__TASK REQUIREMENTS__:
1 > Write out the stretch of the film festival review from "There are three" through "less than representative.".
2 > Answer these questions using the film festival review:
(a) What prize did The Violin win at last year's festival?
(b) How many Mexican films are in this year's selection?
(c) In La Zona, what becomes a stairway over the wall?

__EXTRACT TO READ__:
- Opening Delimiter -

SFIFF Do we have Francisco Vargas's The Violin (2005) to blame for the omission of Lake Tahoe the follow-up to Fernando Eimbcke and screenwriting partner Paula Markovitch's imperfect and wonderful 2004 debut Duck Season from this year's selection of Mexican films at the San Francisco International Film Festival? Did the success of Vargas's film, which won the New Directors Prize at last year's fest, give the selection committee too much confidence in the rookies?
There are three Mexican films this year, all first features. Though one manages to be an infield home run, the overall representation of the country is underwhelming and, we hope, less than representative.
Let's begin with Rodrigo Plá's La Zona (2007), an alleged thriller that seeks to eviscerate Mexico's cloistered middle class.
It does not. Nestled within the dirty vibrancy of Mexico City is "La Zona," a gated community of those same ornate houses with the Mediterranean-tile roofs that blight the American suburbs (I lived in one during high school). When a fallen billboard becomes a stairway over the wall, a violent scuffle with intruders puts the community's zoning charter in peril. For the residents of the enclave, the possibility of losing their ability to live separately just won't do. The movie's message that a tier of Mexican society is sacrificing its soul to divorce itself from its economically ravaged country may as well have been plastered across that catalytic billboard.

- Closing Delimiter -

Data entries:

- Opening Delimiter -

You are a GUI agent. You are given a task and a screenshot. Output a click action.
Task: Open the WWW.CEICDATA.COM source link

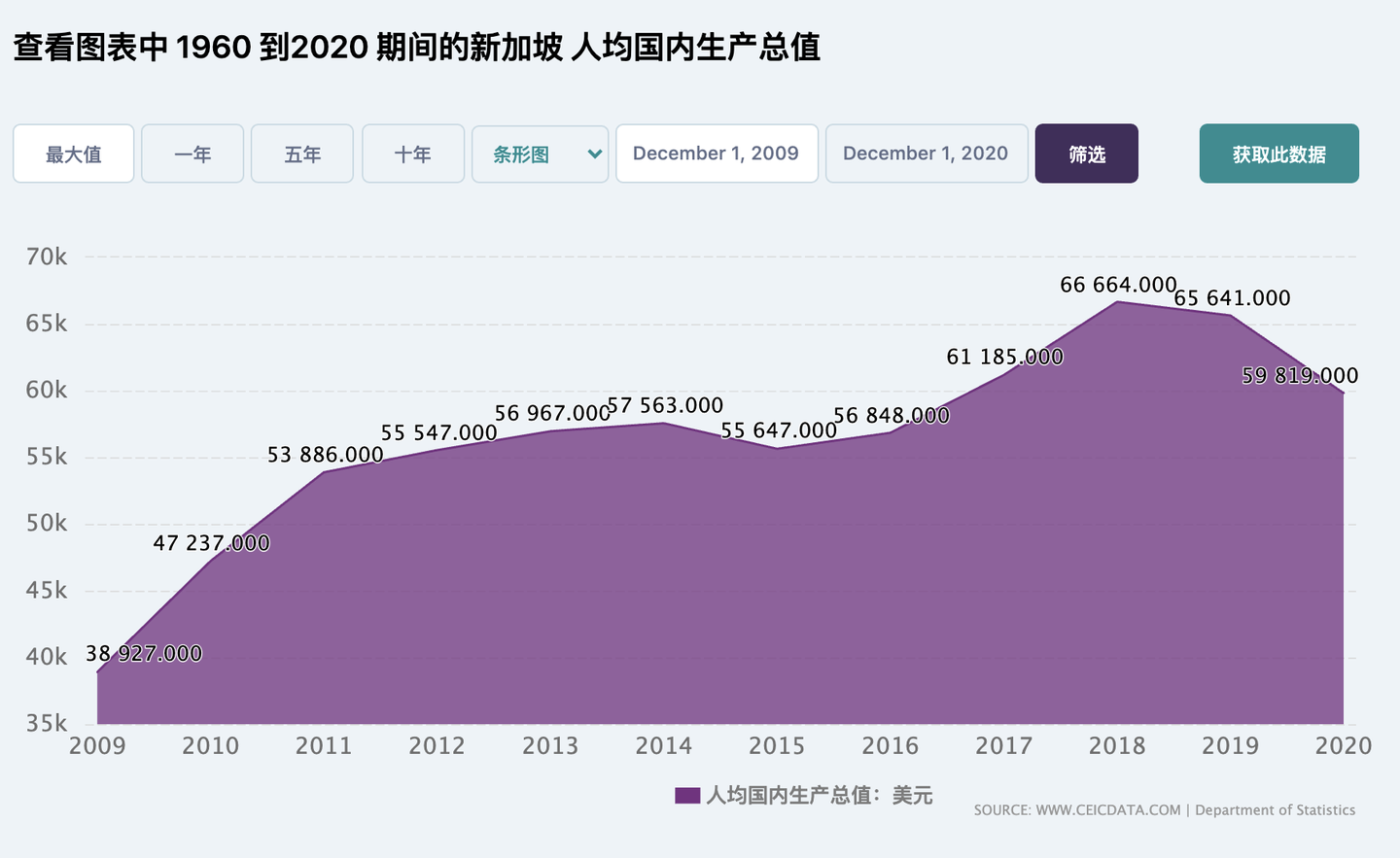(x=1107, y=809)
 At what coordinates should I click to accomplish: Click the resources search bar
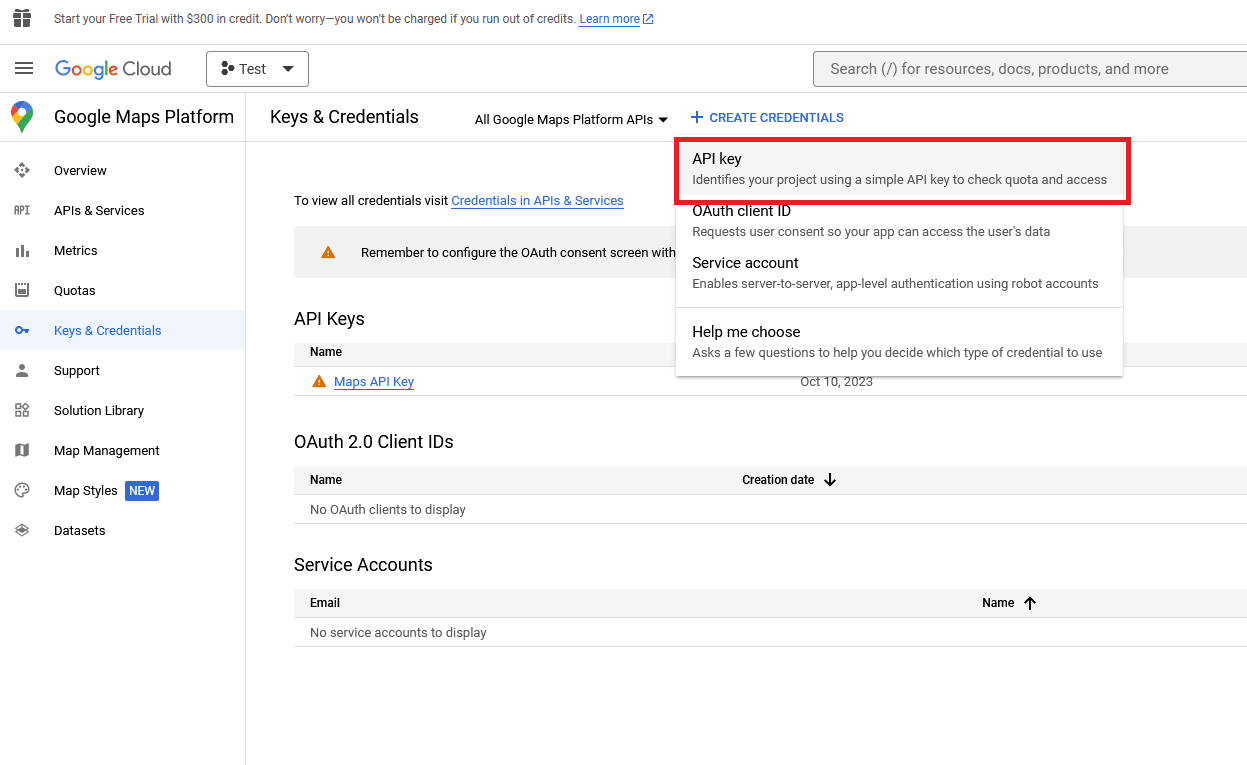pyautogui.click(x=1030, y=68)
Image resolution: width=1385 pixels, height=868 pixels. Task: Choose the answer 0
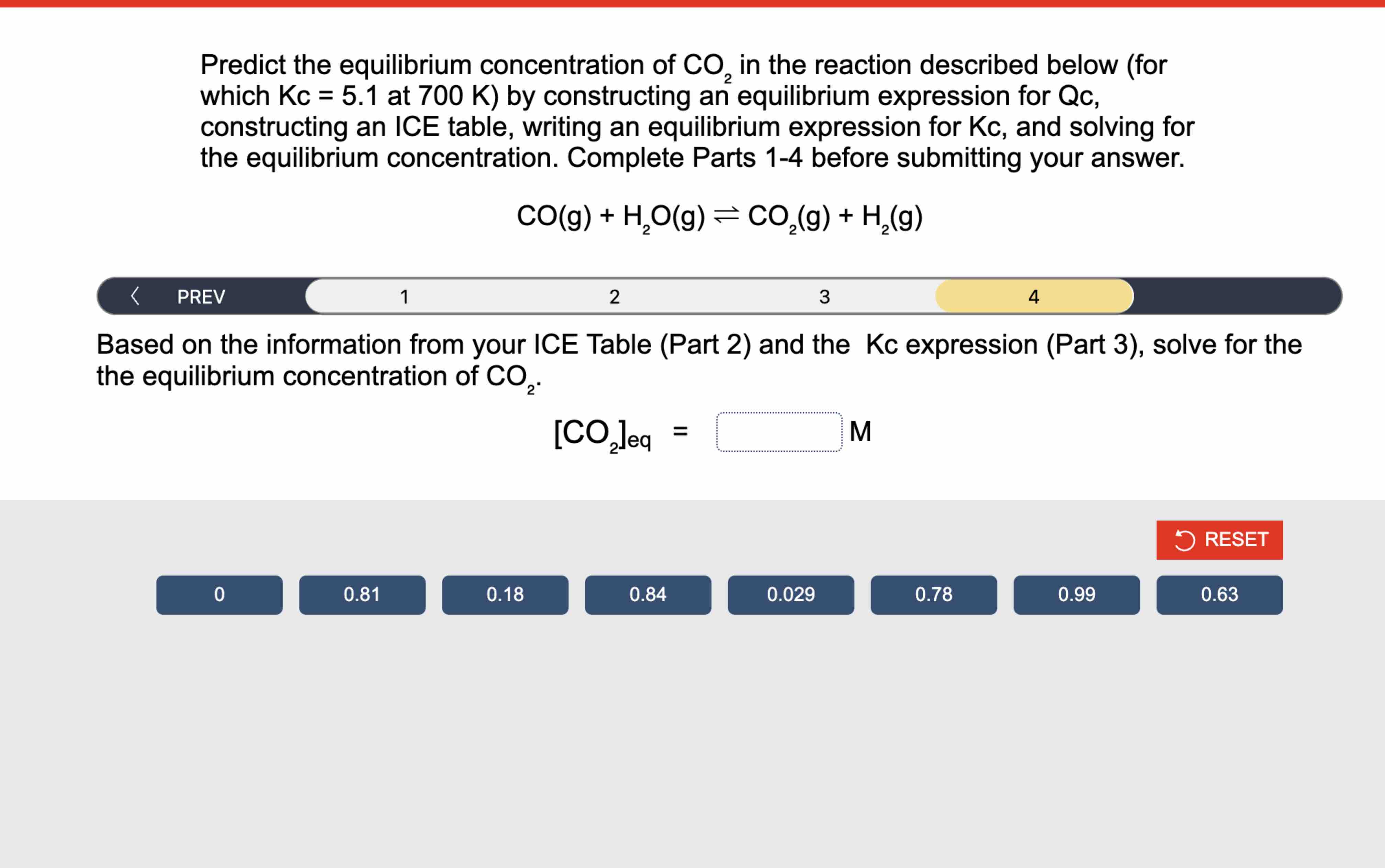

- Closing Delimiter -

__ANSWERS BELOW__:
1 >
There are three Mexican films this year, all first features. Though one manages to be an infield home run, the overall representation of the country is underwhelming and, we hope, less than representative.

2 >
(a) The New Directors Prize
(b) Three
(c) A fallen billboard